The data will be stored in the `text-fabric-data` in your home directory.

# Load Features
The data of the corpus is organized in features.
They are *columns* of data.
Think of the text as a gigantic spreadsheet, where row 1 corresponds to the
first word, row 2 to the second word, and so on, for all 100,000+ words.

The letters of each word is a column `form` in that spreadsheet.

The corpus contains ca. 30 columns, not only for the words, but also for
textual objects, such as *books*, *chapters*, and *verses*.

Instead of putting that information in one big table, the data is organized in separate columns.
We call those columns **features**.

For the very last version, use `hot`.

For the latest release, use `latest`.

If you have cloned the repos (TF app and data), use `clone`.

If you do not want/need to upgrade, leave out the checkout specifiers.

In [8]:
A = use("annotation/tischendorf_tf:hot", hoist=globals())

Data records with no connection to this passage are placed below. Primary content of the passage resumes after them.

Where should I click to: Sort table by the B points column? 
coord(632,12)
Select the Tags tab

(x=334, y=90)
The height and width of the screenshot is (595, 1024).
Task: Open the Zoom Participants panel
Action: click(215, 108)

rate limit is 5000 requests per hour, with 4821 left for this hour
	connecting to online GitHub repo annotation/tischendorf_tf ... connected
	app/config.yaml...downloaded
	app/static...directory
		app/static/logo.png...downloaded
	OK


The requested data is not available offline
	~/text-fabric-data/annotation/tischendorf_tf/tf not found
rate limit is 5000 requests per hour, with 4812 left for this hour
	connecting to online GitHub repo annotation/tischendorf_tf ... connected
	no releases
	no releases
	tf/2.8/anlex_lem.tf...downloaded
	tf/2.8/book.tf...downloaded
	tf/2.8/book_code.tf...downloaded
	tf/2.8/chapter.tf...downloaded
	tf/2.8/freq_lex.tf...downloaded
	tf/2.8/gloss.tf...downloaded
	tf/2.8/ketiv.tf...downloaded
	tf/2.8/morph.tf...downloaded
	tf/2.8/oslots.tf...downloaded
	tf/2.8/otext.tf...downloaded
	tf/2.8/otype.tf...downloaded
	tf/2.8/para.tf...downloaded
	tf/2.8/qere.tf...downloaded
	tf/2.8/str_lem.tf...downloaded
	tf/2.8/strongs.tf...downloaded
	tf/2.8/verse.tf...downloaded
	tf/2.8/vrsnum.tf...downloaded
	OK


This is Text-Fabric 9.2.0
Api reference : https://annotation.github.io/text-fabric/tf/cheatsheet.html

17 features found and 0 ignored
   |     0.08s T otype                from ~/text-fabric-data/annotation/tischendorf_tf/tf/2.8
   |     0.61s T oslots               from ~/text-fabric-data/annotation/tischendorf_tf/tf/2.8
   |     0.00s T book                 from ~/text-fabric-data/annotation/tischendorf_tf/tf/2.8
   |     0.00s T chapter              from ~/text-fabric-data/annotation/tischendorf_tf/tf/2.8
   |     0.04s T verse                from ~/text-fabric-data/annotation/tischendorf_tf/tf/2.8
   |     0.80s T qere                 from ~/text-fabric-data/annotation/tischendorf_tf/tf/2.8
   |      |     0.01s C __levels__           from otype, oslots, otext
   |      |     0.99s C __order__            from otype, oslots, __levels__
   |      |     0.05s C __rank__             from otype, __order__
   |      |     3.10s C __levUp__            from otype, oslots, __rank__
   |   

## API

At this point it is helpful to throw a quick glance at the text-fabric API documentation
(see the links under **API Members** above).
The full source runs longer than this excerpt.